__Page extract__.
══════════

What prevents people from sharing information or asking questions?

A book I am reading at the moment called “Made to Stick” talks about “The Curse Of Knowledge”.  (More on this awesome book later).  More specifically, they get into stories about people trying to teach a concept to other people.  The storyteller is very knowledgeable about the topic, the listener is not. So the listener has to get the concept from the teacher.  Easy right?  We do this almost every day, helping out our peers.

Try this experiment out (and this is the one that they did in the book):  One person “knocks” a rhythm to a song in their head, while a second person listens to the knocking and tries to guess what the song is.  You hear the song in your head, you are knocking out the rhythm.  It is such a simple song, why do they look so confused?  Why can’t they figure it out? When the researchers actually did the experiment, 50% of the knockers thought that the listener would guess right.  In fact, only 2% of listeners actually guessed right!

What stands out to me is that people take for granted what they know, and what their experience has taught them.  It seems that every single day I recognize this happening.  I catch myself in a situation where I need to pause and evaluate my audience, and I see others doing it constantly.  The other day  @Autom8it posted a question on ControlsOverload.com asking about monitoring the status of an Ethernet module.  In my head I am thinking he just needs to write a simple instruction to get that information from the module.  But that is too easy, he must have a different problem, after all he is a smart guy, I don’t want to insult his intelligence thinking that he does not know about that instruction.  Talking to him a few days later, he had posted his answer – after doing some research and talking to tech support – on exactly the solution I was completely able to give. Doh!!  It never crossed my mind that he would not know how to use that instruction.

══════════

__Stated task A__. From the post about the curse of knowledge, write out the passage starting with "A book I am" and going on through "out our peers.".
__Stated task B__. In the knocking experiment described in the post about the curse of knowledge, what percentage of listeners actually guessed the song right?
__Stated task C__. Carry on the post about the curse of knowledge from the point where it stops.

__Given information__.
══════════

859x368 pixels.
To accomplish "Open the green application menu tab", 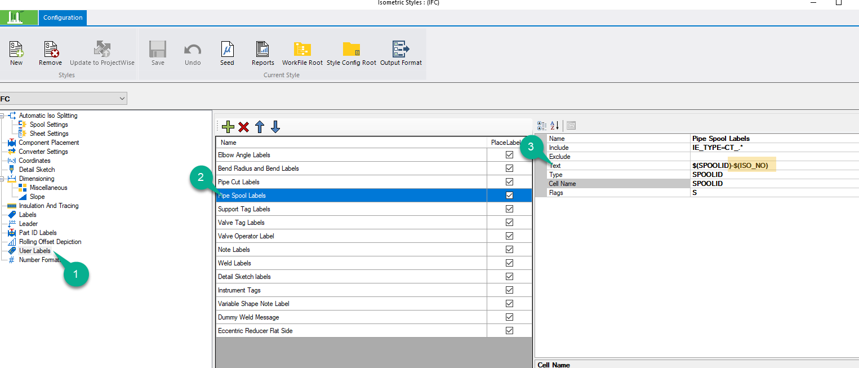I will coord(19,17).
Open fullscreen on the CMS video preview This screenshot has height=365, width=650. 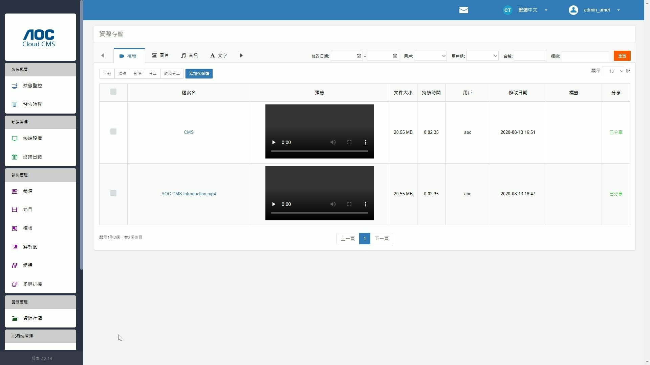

══════════

__Exercise answer A__.
A book I am reading at the moment called “Made to Stick” talks about “The Curse Of Knowledge”.  (More on this awesome book later).  More specifically, they get into stories about people trying to teach a concept to other people.  The storyteller is very knowledgeable about the topic, the listener is not. So the listener has to get the concept from the teacher.  Easy right?  We do this almost every day, helping out our peers.

__Exercise answer B__. Only 2% of listeners guessed right.

__Exercise answer C__.
This is a curse that everyone with knowledge has – taking what we know for granted, and not thinking it is important enough, or being scared to share.  If you contribute to a wiki page, blog, or ask/answer a question, etc. what is the worst thing that is going to happen?  Someone is going to comment on it?  Improve it?  Re-write it?  Is someone in your organization going to take offense to it?  I doubt it.

The worst thing that could happen is not contributing, not getting the ideas out, and not getting the discussion to happen.

This concept is making me think really hard about how I interact with people every day.

So now that you know what the curse is, what are you going to do about it?

Posted in 2.0 Lessons, Business, Random Thoughts, Social Media.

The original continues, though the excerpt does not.